Myth #3: Onboarding verification is sufficient to improve data quality
Managing a database to ensure it meets high-quality standards cannot be seen as a one-time exercise. Checking data before it enters the database is critical and keeps bad data out. However, even data that was once good can decay with time and thus lower the overall database quality. For example, email addresses change at the rate of 31% annually.
Similarly, people change home addresses and phone numbers while city administration may rename streets. Data decay can also be triggered by data migration, human error and system changes. Thus, maintaining high quality standards requires continuous monitoring and regular assessments.
Myth #4: Perfection is essential
While aiming for perfection is good, in reality, 100% quality data is not required for analytics. Insisting on perfection can hold a company back.

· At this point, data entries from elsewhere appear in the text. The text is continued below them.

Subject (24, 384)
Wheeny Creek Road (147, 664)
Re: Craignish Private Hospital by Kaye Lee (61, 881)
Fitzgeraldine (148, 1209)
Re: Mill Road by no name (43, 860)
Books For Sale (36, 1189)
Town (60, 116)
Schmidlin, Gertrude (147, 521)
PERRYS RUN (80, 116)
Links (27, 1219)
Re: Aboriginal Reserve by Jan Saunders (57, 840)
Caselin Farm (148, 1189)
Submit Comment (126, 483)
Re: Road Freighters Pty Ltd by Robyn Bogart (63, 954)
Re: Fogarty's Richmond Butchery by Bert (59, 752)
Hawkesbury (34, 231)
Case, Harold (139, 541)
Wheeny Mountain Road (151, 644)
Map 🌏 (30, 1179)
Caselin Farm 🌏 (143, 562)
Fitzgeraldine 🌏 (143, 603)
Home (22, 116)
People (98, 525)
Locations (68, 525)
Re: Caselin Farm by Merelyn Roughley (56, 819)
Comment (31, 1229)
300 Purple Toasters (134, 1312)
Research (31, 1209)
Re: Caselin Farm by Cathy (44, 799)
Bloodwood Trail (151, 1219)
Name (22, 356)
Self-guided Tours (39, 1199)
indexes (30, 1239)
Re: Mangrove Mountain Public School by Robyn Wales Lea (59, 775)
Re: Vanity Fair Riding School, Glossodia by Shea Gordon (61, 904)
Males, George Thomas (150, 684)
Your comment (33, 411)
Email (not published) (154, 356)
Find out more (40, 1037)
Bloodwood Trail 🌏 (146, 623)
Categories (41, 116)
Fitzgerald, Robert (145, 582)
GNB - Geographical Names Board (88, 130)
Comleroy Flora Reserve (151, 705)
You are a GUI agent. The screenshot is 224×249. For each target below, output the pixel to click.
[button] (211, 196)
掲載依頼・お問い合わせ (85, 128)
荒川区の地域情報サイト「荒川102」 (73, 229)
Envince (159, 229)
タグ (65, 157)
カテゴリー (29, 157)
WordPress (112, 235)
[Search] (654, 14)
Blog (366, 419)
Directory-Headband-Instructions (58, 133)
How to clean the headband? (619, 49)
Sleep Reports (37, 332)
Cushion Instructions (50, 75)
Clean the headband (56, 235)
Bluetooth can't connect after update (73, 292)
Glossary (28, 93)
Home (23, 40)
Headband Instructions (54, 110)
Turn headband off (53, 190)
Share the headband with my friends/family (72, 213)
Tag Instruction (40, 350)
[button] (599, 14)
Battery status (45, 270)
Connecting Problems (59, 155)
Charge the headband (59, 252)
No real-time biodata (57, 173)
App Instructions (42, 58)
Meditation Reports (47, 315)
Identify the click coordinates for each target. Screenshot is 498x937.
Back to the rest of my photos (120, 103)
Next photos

When required for analytics or decision making, data is often viewed from hypothetical standpoints.
Questions often take a ‘what if’ format. However, data is always a reference to historical events. This doesn’t mean that it cannot be used to draw inferences for decision making. Businesses must set independent standards of accuracy and completeness that are acceptable to them. Any data that meets these standards may be used for decision making.
Myth #5: Improving data quality is too expensive
Many businesses cite high costs and the time factor as reasons for being unable to maintain high-quality data. Working on data quality does take time and money but this should be looked at as an investment rather than an expense.
Working with unverified data firstly increases the risk of making bad decisions. Advertisements targeting the wrong customers, mismanaged inventory, opening stores in the wrong locations, etc. can have a significant impact on business profits. There’s also the cost of storing bad data to be considered. Worse, bad data influences other data in the database and the magnitude of this problem can quickly snowball.
Cutting corners to save money is never recommended when it comes to data quality. That said, there are many practices such as data validation, data profiling, etc. that can be incorporated within modest budgets.
Myth #6: All you need are the right tools
Technology can help clean data and improve the overall quality of a database. That said, these tools alone cannot guarantee success. As with a hammer, tools for data quality are only as useful as the skills of the people using them. To maintain high quality levels, businesses must create data governance teams and policies based on the organization’s requirements and data quality dimension relevance.
User roles and responsibilities must be thoughtfully assigned to minimize the risk of human error and maximize the potential of the data verification and cleaning tools being used.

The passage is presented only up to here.